«Nous sommes finalement parvenus à un accord», a annoncé le numéro deux du PDJ (centre-gauche), Katsuya Okada, à l’issue d’une nouvelle séance de discussion ce mercredi entre son mouvement, le Parti Social-Démocrate (PSD, gauche) et le Nouveau Parti du Peuple (NPP, droite). Les présidents des trois mouvements devraient formellement signer leur plate-forme commune lors d’une réunion prévue à 17H30 (10h30 heure suisse), ont indiqué des responsable des mouvements. «Cela a pris du temps mais nous avons pu conclure un bon accord tourné vers l’avenir», s’est réjoui M. Okada, pressenti comme futur ministre des Affaires étrangères.

Divergences sur la présence militaire américaine

Le mouvement de centre-gauche est majoritaire à lui seul à la Chambre des députés qui va élire le président du PDJ, Yukio Hatoyama, Premier ministre du Japon le 16 septembre. Mais il a besoin du soutien des deux autres partis pour s’assurer une majorité stable au Sénat.

Les négociations se sont ouvertes il y a une semaine, après la large victoire aux législatives du PDJ qui a battu le Parti Libéral-Démocrate (PLD, droite) au pouvoir dans l’archipel depuis 54 ans quasiment sans interruption.

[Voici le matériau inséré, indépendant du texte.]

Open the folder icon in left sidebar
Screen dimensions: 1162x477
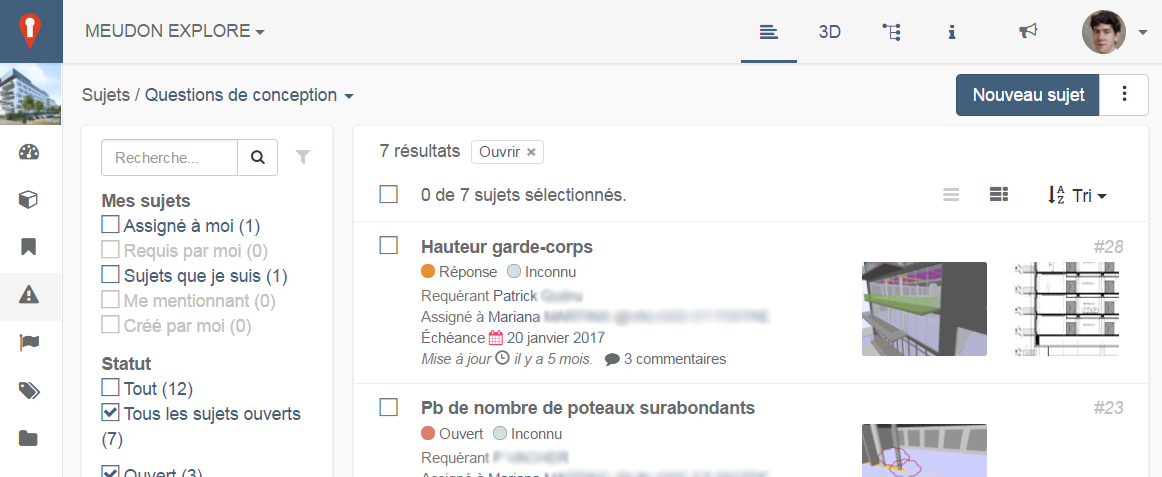point(29,438)
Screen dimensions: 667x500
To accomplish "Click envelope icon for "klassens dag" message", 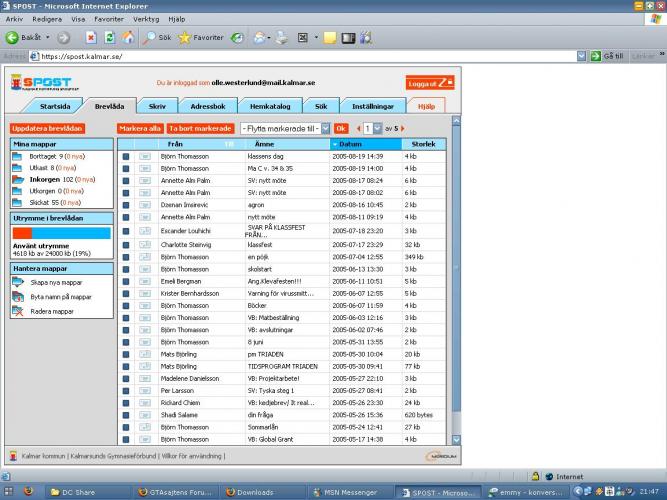I will (144, 157).
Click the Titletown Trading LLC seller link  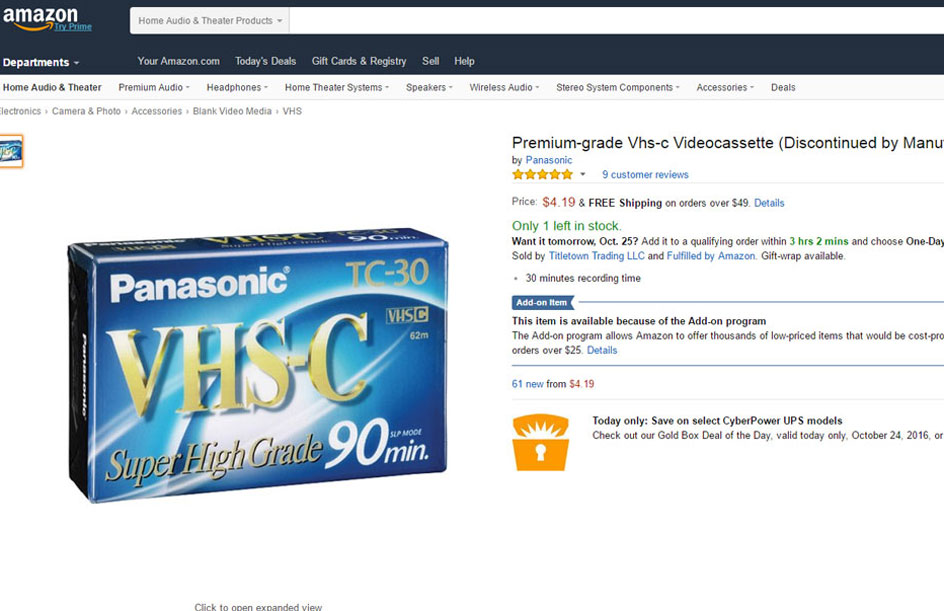click(596, 256)
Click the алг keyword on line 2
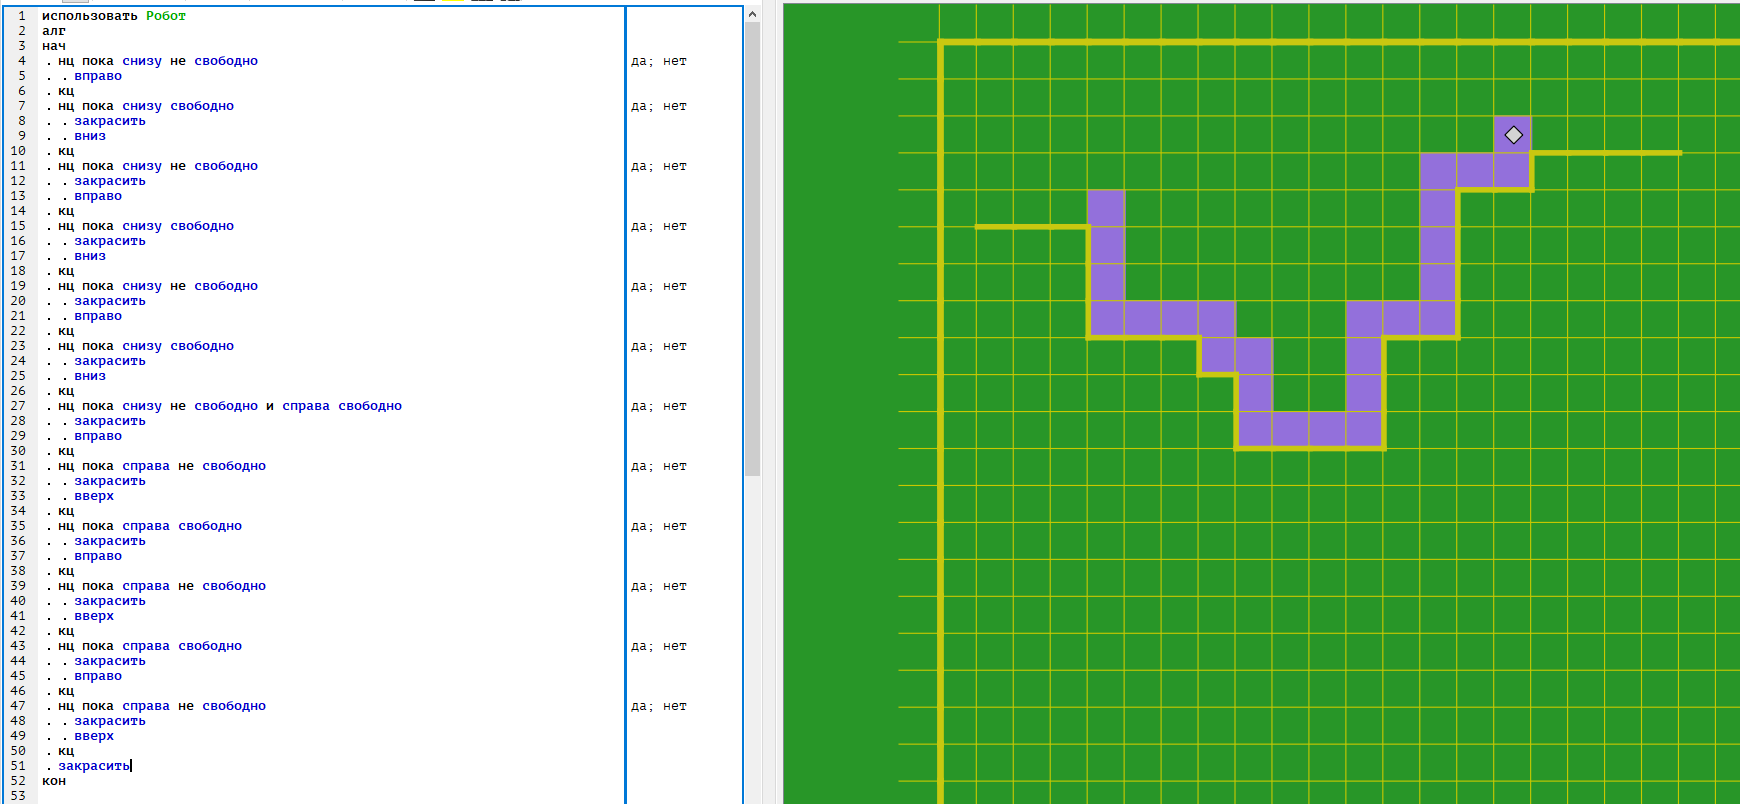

Mais elles ont traîné à cause de divergences à propos de la présence militaire des Etats-Unis dans l’île d’Okinawa (sud), où sont stationnés plus de la moitié des 47’000 soldats américains postés au Japon au nom d’un traité de sécurité entre les deux pays.

Selon les médias, les partis se sont mis d’accord pour proposer une révision du statut des forces américaines au Japon, accusé par le PSD de donner des droits extra-territoriaux aux soldats.

Ils se sont également entendus pour «revoir le redéploiement prévu des forces militaires américaines au Japon». Ce redéploiement a été négocié entre Américains et Japonais du temps où l’ex-président George W. Bush et le PLD étaient respectivement aux commandes.

L’accord conclu à l’époque prévoit notamment le déménagement d’une base aérienne controversée située à Futenma, dans une zone urbaine très peuplée d’Okinawa, vers un autre endroit de l’île.

La formulation retenue par les partis dans leur document de compromis reprend une promesse de campagne du PDJ.

Délicates négociations à venir avec les Etats-Unis

Mais selon Hidekazu Kawai, professeur de politique à l’Université Gakushuin de Tokyo, «M. Hatoyama ne voulait pas toucher aux questions sensibles liées aux rapports entre le Japon et les Etats-Unis avant de rencontrer (le président américain) Barack Obama».

Les Etats-Unis ont prévenu dès le lendemain de la victoire du PDJ qu’ils excluaient toute renégociation du redéploiement militaire, alors que M. Hatoyama s’est engagé pendant sa campagne à mener une politique plus indépendante vis-à-vis de l’allié américain.

Le PDJ «s’ajuste à la realpolitik, dans l’habituel changement des partis d’opposition devenant majoritaires», estime M. Kawai.

Partisan d’une réduction du fardeau pesant sur Okinawa, le PSD avait averti mercredi en début de journée qu’il considérait «la question d’Okinawa comme prioritaire».

La population de l’île vit mal la présence des troupes et une série de viols commis par des soldats américains a défrayé la chronique l’an passé.